◆ **Exercise requirements**: Each line of the data has to be transcribed exactly.

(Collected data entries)
──────────
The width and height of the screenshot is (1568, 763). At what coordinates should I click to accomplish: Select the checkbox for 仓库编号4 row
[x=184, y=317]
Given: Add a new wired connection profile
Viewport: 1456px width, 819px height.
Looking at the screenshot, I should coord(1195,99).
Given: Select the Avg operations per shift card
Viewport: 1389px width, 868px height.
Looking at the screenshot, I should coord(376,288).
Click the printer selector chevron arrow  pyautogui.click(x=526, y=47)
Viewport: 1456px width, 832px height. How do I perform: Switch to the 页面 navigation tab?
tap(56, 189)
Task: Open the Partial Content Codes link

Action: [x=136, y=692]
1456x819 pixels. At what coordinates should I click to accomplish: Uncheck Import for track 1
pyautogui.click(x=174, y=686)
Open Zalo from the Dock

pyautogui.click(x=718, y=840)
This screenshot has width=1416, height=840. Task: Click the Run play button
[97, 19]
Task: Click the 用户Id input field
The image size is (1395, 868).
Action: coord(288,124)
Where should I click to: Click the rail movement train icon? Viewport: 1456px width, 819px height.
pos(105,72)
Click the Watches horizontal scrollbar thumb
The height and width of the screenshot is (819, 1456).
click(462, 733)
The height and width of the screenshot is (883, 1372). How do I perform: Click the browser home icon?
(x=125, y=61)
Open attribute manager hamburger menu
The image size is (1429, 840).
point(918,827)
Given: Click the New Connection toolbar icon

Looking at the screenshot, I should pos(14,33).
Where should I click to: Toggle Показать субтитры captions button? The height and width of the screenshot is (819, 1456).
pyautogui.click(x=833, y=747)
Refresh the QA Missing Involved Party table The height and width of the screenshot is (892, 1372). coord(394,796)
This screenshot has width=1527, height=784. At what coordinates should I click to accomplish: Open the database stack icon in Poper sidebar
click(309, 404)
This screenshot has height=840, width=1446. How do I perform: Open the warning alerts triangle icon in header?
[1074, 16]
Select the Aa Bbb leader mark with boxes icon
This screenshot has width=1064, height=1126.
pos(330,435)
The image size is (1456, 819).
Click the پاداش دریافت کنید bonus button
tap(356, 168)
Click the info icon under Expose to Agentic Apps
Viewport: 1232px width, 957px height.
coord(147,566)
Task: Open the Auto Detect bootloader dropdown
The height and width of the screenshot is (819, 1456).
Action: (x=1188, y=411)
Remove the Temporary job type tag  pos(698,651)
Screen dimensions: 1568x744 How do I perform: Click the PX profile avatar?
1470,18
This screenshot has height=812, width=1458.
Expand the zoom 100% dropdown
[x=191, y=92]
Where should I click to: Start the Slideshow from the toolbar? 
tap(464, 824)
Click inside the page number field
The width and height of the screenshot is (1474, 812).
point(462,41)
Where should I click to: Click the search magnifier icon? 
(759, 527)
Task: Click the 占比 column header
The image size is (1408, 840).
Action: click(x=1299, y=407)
──────────
◆ **Problem solution**:
The width and height of the screenshot is (1568, 763). At what coordinates should I click to accomplish: Select the checkbox for 仓库编号4 row
[x=184, y=317]
Given: Add a new wired connection profile
Viewport: 1456px width, 819px height.
Looking at the screenshot, I should coord(1195,99).
Given: Select the Avg operations per shift card
Viewport: 1389px width, 868px height.
Looking at the screenshot, I should coord(376,288).
Click the printer selector chevron arrow  pyautogui.click(x=526, y=47)
Viewport: 1456px width, 832px height. How do I perform: Switch to the 页面 navigation tab?
tap(56, 189)
Task: Open the Partial Content Codes link

Action: [x=136, y=692]
1456x819 pixels. At what coordinates should I click to accomplish: Uncheck Import for track 1
pyautogui.click(x=174, y=686)
Open Zalo from the Dock

pyautogui.click(x=718, y=840)
This screenshot has width=1416, height=840. Task: Click the Run play button
[97, 19]
Task: Click the 用户Id input field
The image size is (1395, 868).
Action: coord(288,124)
Where should I click to: Click the rail movement train icon? Viewport: 1456px width, 819px height.
pos(105,72)
Click the Watches horizontal scrollbar thumb
The height and width of the screenshot is (819, 1456).
click(462, 733)
The height and width of the screenshot is (883, 1372). How do I perform: Click the browser home icon?
(x=125, y=61)
Open attribute manager hamburger menu
The image size is (1429, 840).
point(918,827)
Given: Click the New Connection toolbar icon

Looking at the screenshot, I should pos(14,33).
Where should I click to: Toggle Показать субтитры captions button? The height and width of the screenshot is (819, 1456).
pyautogui.click(x=833, y=747)
Refresh the QA Missing Involved Party table The height and width of the screenshot is (892, 1372). coord(394,796)
This screenshot has width=1527, height=784. At what coordinates should I click to accomplish: Open the database stack icon in Poper sidebar
click(309, 404)
This screenshot has height=840, width=1446. How do I perform: Open the warning alerts triangle icon in header?
[1074, 16]
Select the Aa Bbb leader mark with boxes icon
This screenshot has width=1064, height=1126.
pos(330,435)
The image size is (1456, 819).
Click the پاداش دریافت کنید bonus button
tap(356, 168)
Click the info icon under Expose to Agentic Apps
Viewport: 1232px width, 957px height.
coord(147,566)
Task: Open the Auto Detect bootloader dropdown
The height and width of the screenshot is (819, 1456).
Action: (x=1188, y=411)
Remove the Temporary job type tag  pos(698,651)
Screen dimensions: 1568x744 How do I perform: Click the PX profile avatar?
1470,18
This screenshot has height=812, width=1458.
Expand the zoom 100% dropdown
[x=191, y=92]
Where should I click to: Start the Slideshow from the toolbar? 
tap(464, 824)
Click inside the page number field
The width and height of the screenshot is (1474, 812).
point(462,41)
Where should I click to: Click the search magnifier icon? 
(759, 527)
Task: Click the 占比 column header
The image size is (1408, 840).
Action: click(x=1299, y=407)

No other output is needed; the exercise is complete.